While Burns & McDonnell finishes the Generation Master Plan for Independence Power & Light, the Independence City Council decided to have the company do an updated rate study, as well.
The council earlier this week unanimously approved the rate study contract for $92,400.
The master energy plan, being conducted Burns & McDonnell for $325,000, is scheduled to be completed this summer. That plan will make recommendations for IPL's energy portfolio, generating capacity and staffing levels and discuss energy-efficiency options. Of particular interest will be recommendations on the Blue Valley Power Plant on Truman Road on the east side of the city, which is due for costly upgrades soon but generates a tiny fraction of the utility's power.

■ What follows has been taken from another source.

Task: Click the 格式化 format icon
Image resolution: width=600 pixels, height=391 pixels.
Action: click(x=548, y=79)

City staff said Burns & McDonnell's proximity and experience with such studies make it best suited for the study, and having it do both studies will make coordination between the two easier. The study is to be completed by the end of September.

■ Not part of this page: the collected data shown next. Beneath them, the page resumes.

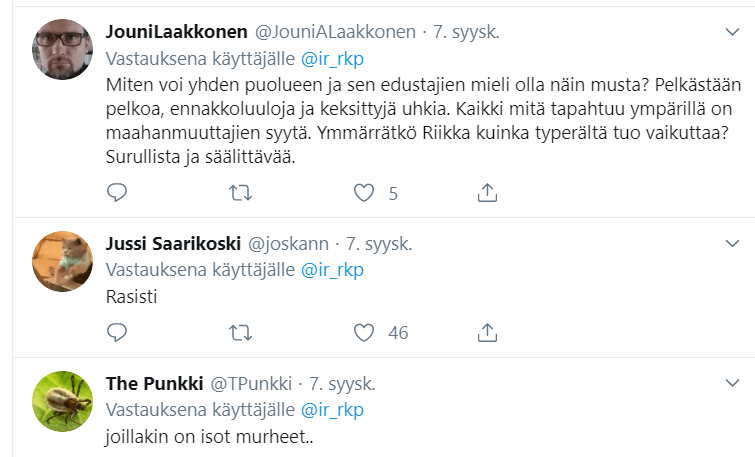Click the @ir_rkp link in The Punkki's reply
The width and height of the screenshot is (755, 457).
[332, 409]
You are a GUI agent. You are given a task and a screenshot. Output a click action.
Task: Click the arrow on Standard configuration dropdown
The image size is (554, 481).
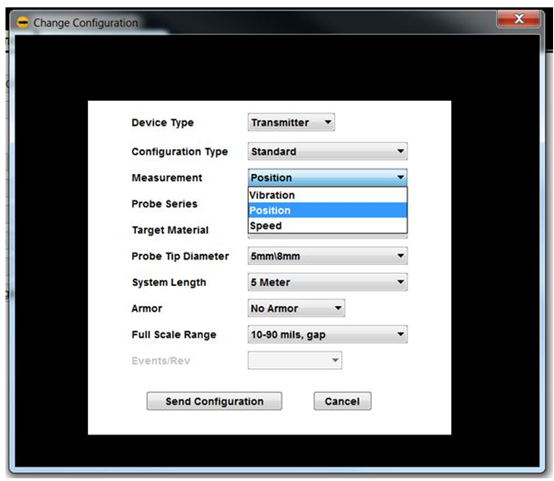pyautogui.click(x=400, y=151)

Council Member Karen DeLuccie asked if one study might be too co-dependent on another.
“Inherently, we see these as related on one another,” City Manager Zach Walker said. “Power production is a very costly endeavor. We think it will benefit the council in making their final determination.”
IPL's current rates are based on a study completed in 2008 – that included annual increases through 2013. Another rate study was completed by Sawvel in 2015, but the council never approved the recommendations, which included included simplified rate structures and a fixed cost that would have increased the minimum bill.
Walker said that given the rapid changes in the energy industry, circumstances for rate studies would be different even now than three years ago. A management study completed last summer recommended that the 2015 study be updated.
“We're making sure we're providing the council with the most up-to-date information possible,” Walker said.
Council Member Mike Huff said that from his many years in IPL, so many rate studies would call for raising rates.
“My expectation on this is a little different,” he said. “I'm wanting to see ways to make us more competitive, other than a rate increase.”
In general, city staff said Burns & McDonnell's proposed study will simplify existing rates and update all rate structures. Walker said the city's financial stresses but also citizens' fear of rate increases have been made known to the person doing the study.
“There's no predetermined outcome here at all,” Walker said. “It's something they're aware of – where we're at as a community and organization.”
The council also named Larry Porter to the Public Utilities Advisory Board, filling the vacancy created by Blair Wildermuth's recent resignation via several missed meetings.
DeLuccie wanted to table to the vote until May 21 in case past applicants or other candidates could be interviewed. Porter, a longtime former city employee as a meter reader and supervisor, had just applied last week. The council had not re-established a firm policy on interviewing and appointing commission members.
Council Members John Perkins and Tom Van Camp agreed with the need to establish a set policy, but argued for the immediate need to fill the vacancy and to not keep Porter in limbo since his name was on the agenda.
Perkins, Van Camp, Dougherty and Huff (who had requested the appointment) voted against DeLuccie's motion, and Mayor Eileen Weir joined them in approving Porter's appointment.